Documento de origem ::
═══
Neste ótimo artigo escrito há mais de um ano atrás, o cientista político José Roberto Bonifácio analisa o jogo político já prevendo como a operação da polícia federal e ministério público, mais que favorecer este ou aquele grupo, esta ou aquela oposição propõe uma "repaginação" do sistema político brasileiro. Urge entender esta relação para que saiamos do casuísmo das acusações de "isto favorece a oposição". O fato de que, eventualmente, circunstancialmente um grupo seja favorecido, como é o PT se eleições diretas fossem convocadas (o que é inconstitucional), não quer dizer que o processo como um todo tenda para isto. Agora sim, o vazamento de delações de uma empresa específica, como foi o da JBS feito por um procurador, daí sim tem, como se dizia antigamente, "linguiça debaixo desse angu". Algo precisa ser explicado, enfim... Mas, o fato é que já era previsto que o chumbo grosso do processo judicial afetaria todos grandes jogadores políticos ora em curso. Deixo vocês com este lúcido artigo, então.
V.D.
Porquê o funcionamento das instituições não alavanca as oposições? Ou: porquê as derrotas do governo do PT não representam ameaça à democracia?
═══
Material fornecido ::
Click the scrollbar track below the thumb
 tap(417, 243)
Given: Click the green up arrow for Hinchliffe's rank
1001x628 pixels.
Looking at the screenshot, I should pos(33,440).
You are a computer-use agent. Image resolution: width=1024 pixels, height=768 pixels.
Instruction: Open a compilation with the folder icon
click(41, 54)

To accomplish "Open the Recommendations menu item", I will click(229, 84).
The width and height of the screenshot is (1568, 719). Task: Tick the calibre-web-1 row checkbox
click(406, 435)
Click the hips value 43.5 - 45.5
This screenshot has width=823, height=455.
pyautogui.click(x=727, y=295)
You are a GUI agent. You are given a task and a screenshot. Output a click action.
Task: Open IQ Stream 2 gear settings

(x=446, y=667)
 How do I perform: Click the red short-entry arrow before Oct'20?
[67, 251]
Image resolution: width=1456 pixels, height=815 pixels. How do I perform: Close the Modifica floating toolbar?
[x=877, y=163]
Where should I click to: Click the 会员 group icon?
═══
Instruções das tarefas ::
• a. Pode transcrever sem nenhuma alteração as linhas da listagem, do início dela até a linha com "click(41, 54)", inclusive?
• b. Como você daria seguimento ao texto sobre a repaginação do sistema político brasileiro, partindo do ponto em que ele termina?
O documento e a listagem são materiais independentes entre si.

Resultados das tarefas ::
• a.
Click the scrollbar track below the thumb
 tap(417, 243)
Given: Click the green up arrow for Hinchliffe's rank
1001x628 pixels.
Looking at the screenshot, I should pos(33,440).
You are a computer-use agent. Image resolution: width=1024 pixels, height=768 pixels.
Instruction: Open a compilation with the folder icon
click(41, 54)

• b.
As recentes decisões do TCU, do TSE, do STF e do MPF estão redesenhando a politica brasileira estruturalmente. Os elementos conjunturais presentes nas decisões plenárias do Tribunal Superior Eleitoral e do Tribunal de Contas da União, a par de seu aparente ineditismo e amplitude, tendem a imprimir caracteristicas duráveis e marcantes no sistema político, modificando a interação das forças políticas e seu modus operandi, bem como as expectativas do público e da sociedade.
Hoje as instituições politicas e juridicas estão muito mais conectadas e antenadas na sociedade brasileiras do que em 1964 ou qualquer outro periodo historico com que se pretenda tecer comparações. Dai não ser cabível o uso indiscriminado e irresponsável da terminologia do "golpe de Estado" e seus correlatos e sinônimos.
Tanto as investigações levadas a efeito pelo juiz Moro, quanto a repercussão de seus achados testemunhais, documentais e periciais em outras instancias judiciais (TSE e STF sobretudo) vem criando uma série de jurisprudencias, entendimentos e procedimentos que afetam a todos os grandes players politicos brasileiros.
Há um aprendizado institucional que afeta a distribuição de recursos entre as forças políticas (como foi o caso da interdição das doações empresariais aos candidatos nas eleições), bem como as posições destas diante da sociedade (a implementação com viés radical das recentes Leis da Ficha Limpa, da Transparencia e da Improbidade Administrativa). Tanto os da situação (que por ora são os mais visiveis e afetados, por razões obvias e ineludiveis) quanto os da oposição, o que inclui tambem o PSDB. Tanto os do Estado, do setor público, quanto os da sociedade, do setor privado.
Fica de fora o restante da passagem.